SELECTED TEXT:
Thoughts on Violent Borders by Reece Jones

Violent Borders: Refugees and the Right to Move by Reece Jones provided a high level overview of borders and the structural and literal violence they cause in various different ways. It examines the actual death toll at borders (40,000 in the last decade alone), as well as the violence caused by less examined issues such as the unequal access to wages and labor regulations and the unequal impacts of environmental change and loss of resources through over-exploitation. The blurb calls it “A major new exploration of the refugee crisis, focusing on how borders are formed and policed”.

The state is a boundary-making institution that legitimizes the exclusion of others from land, resources, wealth, and opportunity through legal regimes and military power. States make exclusive claims to land and resources, define who has access by creating and monitoring social boundaries of belonging, and enforce these exclusions with legally sanctioned violence, such as the right of the police to use force. The structural violence of borders is at the foundation of the state in its role as a collector, protector, and exploiter of resources and labor. (Page 164)

Violent Borders begins with an examination of current borders and their trends to militarization around the EU, the US, and various other places including India, Bangladesh, and Australia. Through these examples, we see the death toll caused at these borders as people desperate to escape war and poverty attempt to cross them. Here we see the most obvious and reported upon violence caused by borders – individuals shot trying to cross, or dying during their journey, and the ways in which the border enforcement directly envisions and plans for theses deaths. For example, forcing migrants on the US-Mexico border to more remote and dangerous areas where death tolls will be higher and which, officials and planners imagine, will make people decide the risks aren’t worth it.

[Rows on where targets appear]

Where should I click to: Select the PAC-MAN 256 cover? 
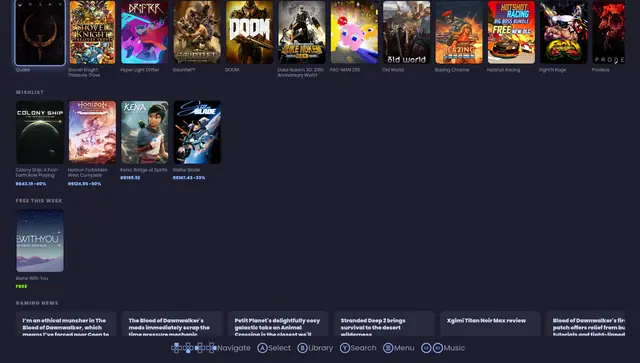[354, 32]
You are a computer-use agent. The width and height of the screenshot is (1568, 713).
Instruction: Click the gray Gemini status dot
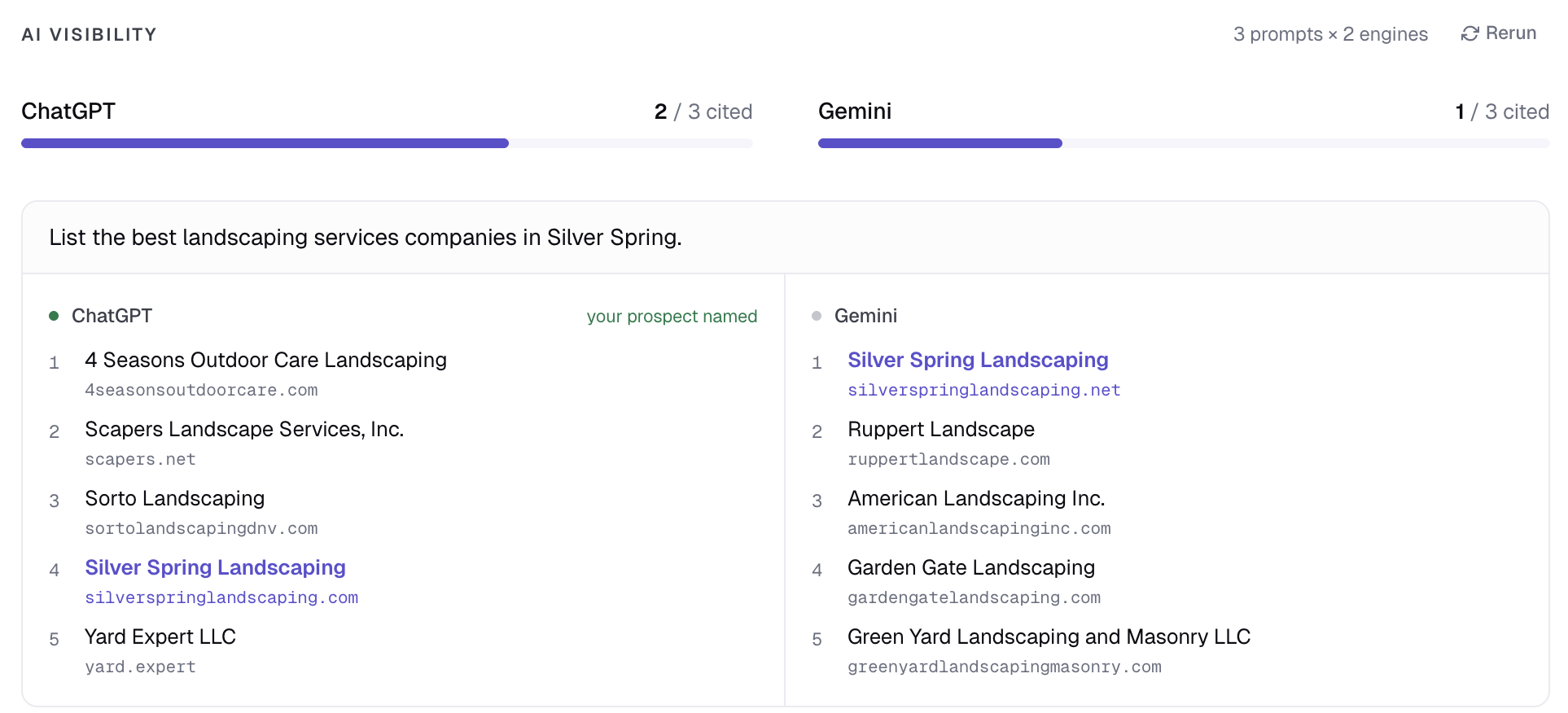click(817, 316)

--

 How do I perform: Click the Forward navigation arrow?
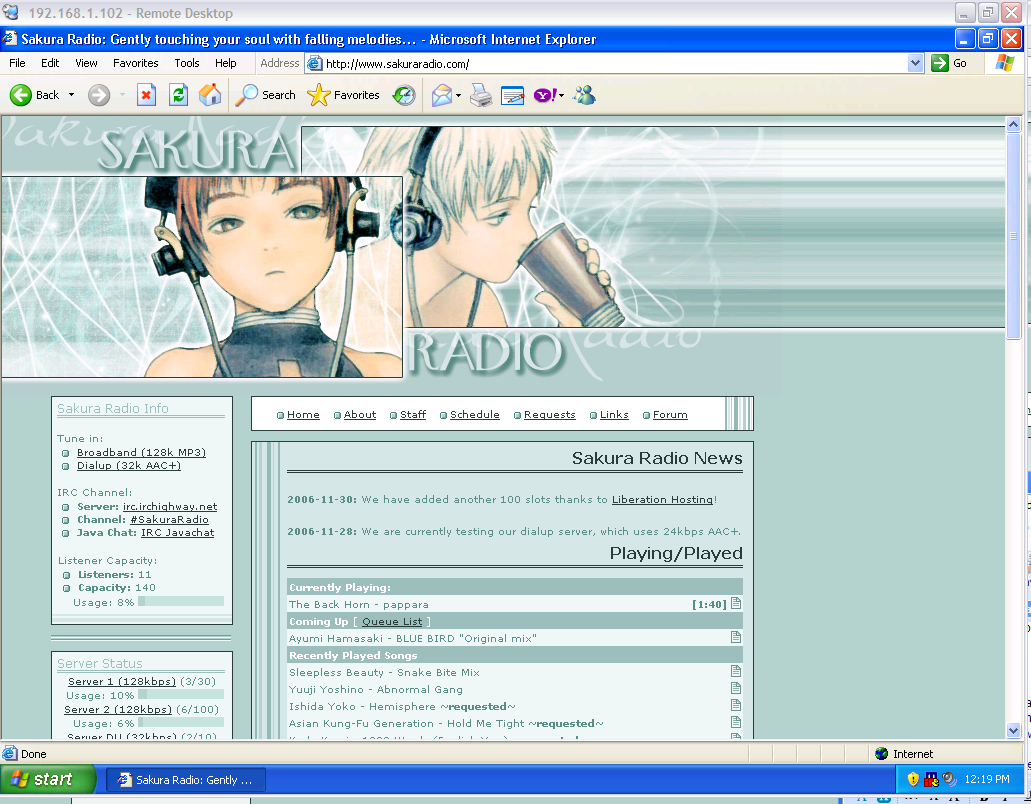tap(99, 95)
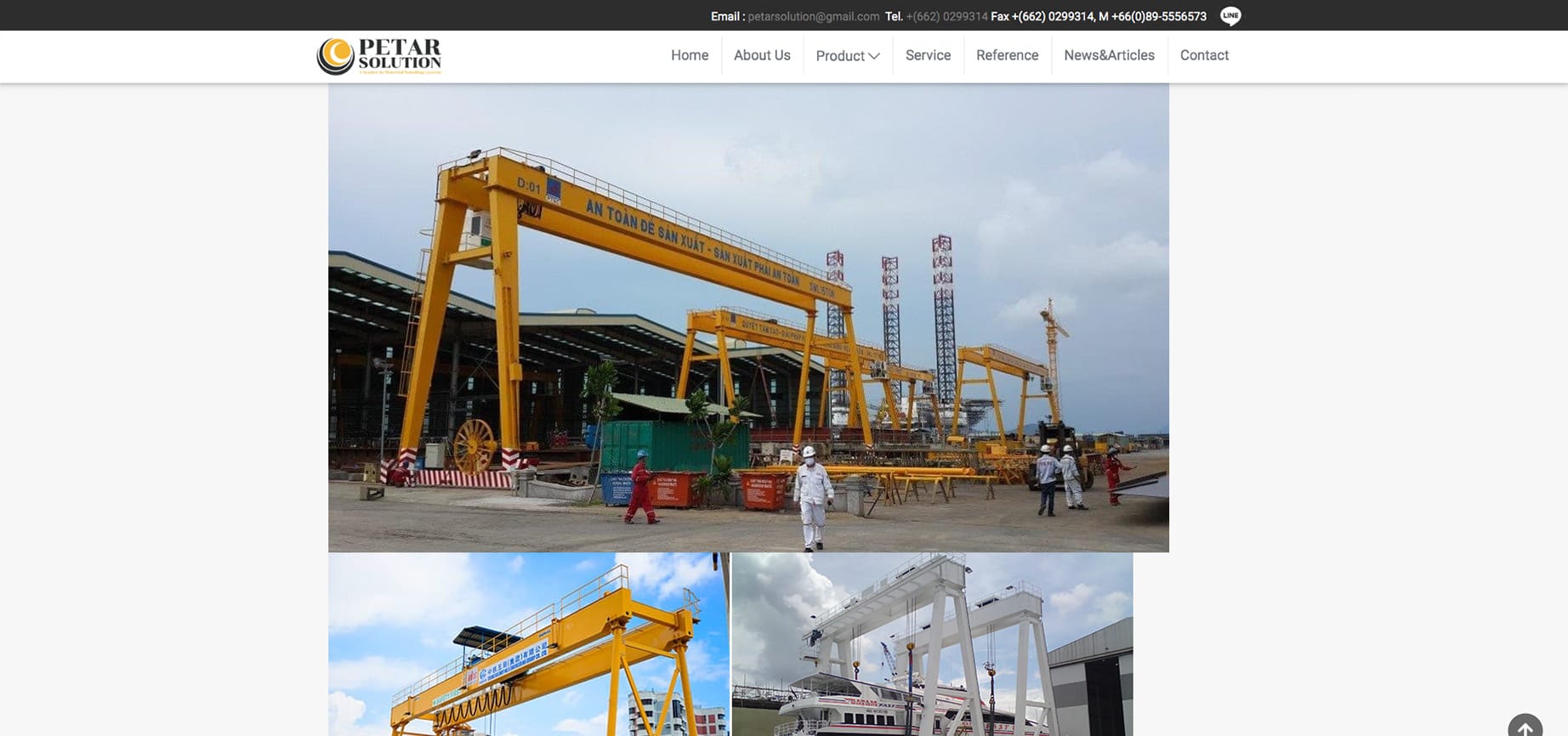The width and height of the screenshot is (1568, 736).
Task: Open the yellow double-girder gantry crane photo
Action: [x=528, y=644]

--

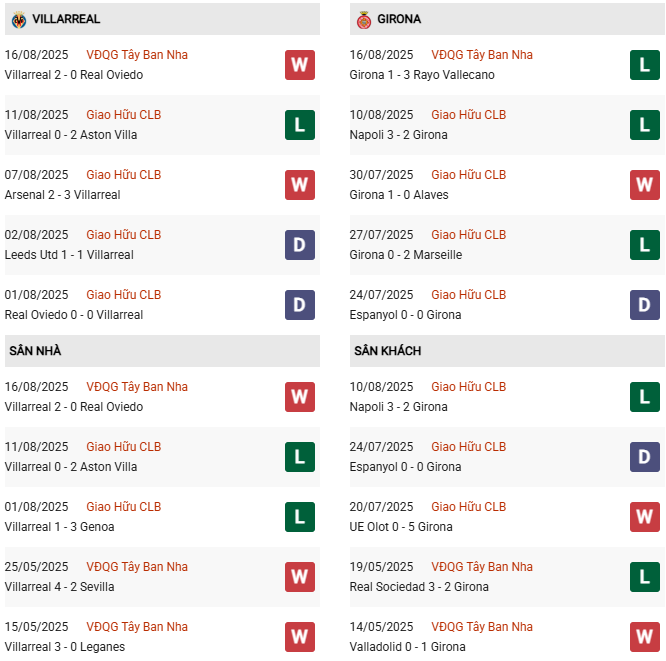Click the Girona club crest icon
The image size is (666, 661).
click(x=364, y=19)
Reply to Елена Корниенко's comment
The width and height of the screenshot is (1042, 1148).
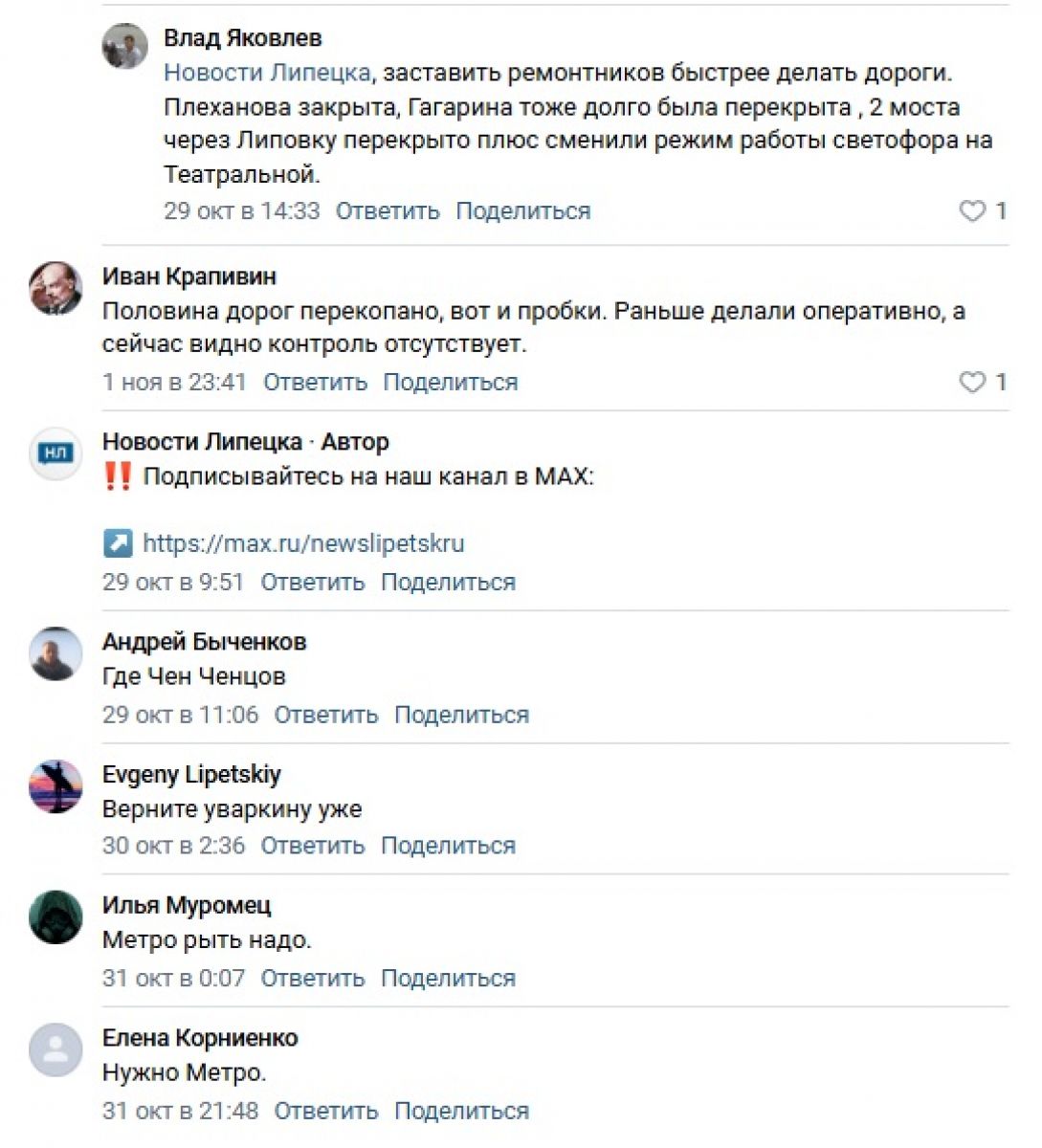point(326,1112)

WHAT YOU NEED TO DO:
[A] According to the review of Violent Borders, how many deaths at borders does the book count in the last decade alone?
[B] Do these statements agree with the review of Violent Borders? (i) The book looks at borders in places including India, Bangladesh, and Australia. (ii) The passage quoted from page 164 says states enforce their exclusions only through economic pressure. (iii) The book opens with an examination of environmental change.
[C] Carry on the review of Violent Borders, starting after its final sentence.

OUTPUTS BY TASK:
[A] 40,000

[B]
(i) Yes: "various other places including India, Bangladesh, and Australia"
(ii) No: "enforce these exclusions with legally sanctioned violence, such as the right of the police to use force"
(iii) No: "Violent Borders begins with an examination of current borders and their trends to militarization"

[C]
Using the example of Andrew Carnegie, Jones next shows how free movement during a specific point in the past allowed those experiencing poverty and the loss of jobs, in large part due to industrialization, to move elsewhere for better opportunities. As states have moved to create immigration policies, the industrialization of countries outside of Europe leaves the poor and newly jobless with no escape possible as there are no settler-colonies accepting immigrants. This highlights the ways in which so-called developed nations benefited previously from free movement and benefit now from restrictions on movement. A history of border creation through the ages from the Magna Carta, which allowed for free use of the public commons, through to the current age of private property and fences highlights the ways in which the wealthy have long benefited from these borders.

Borders, which currently affect the movement of people but not goods, impose limits on free markets which results in violence in terms of low wages, lack of regulations, and so on around the world. Workers in the US were historically able to agitate for better working conditions and create unions because the majority of goods came from within the border, meaning that any regulations were applied broadly across all competitors. The increasing globalization of goods allows companies to now get around these regulations and laws, which aim to protect workers, because state borders constrain the regulations and wages, but not the goods.

…while global institutions like the WHO and free trade agreements allow corporations to operate across borders, regulators and workers are contained by them. (page 132)
As long as labor is contained by borders and not protected by basic labor and environmental standards, the systems of exploitation will continue regardless of whether individual companies change their practices. (page 138)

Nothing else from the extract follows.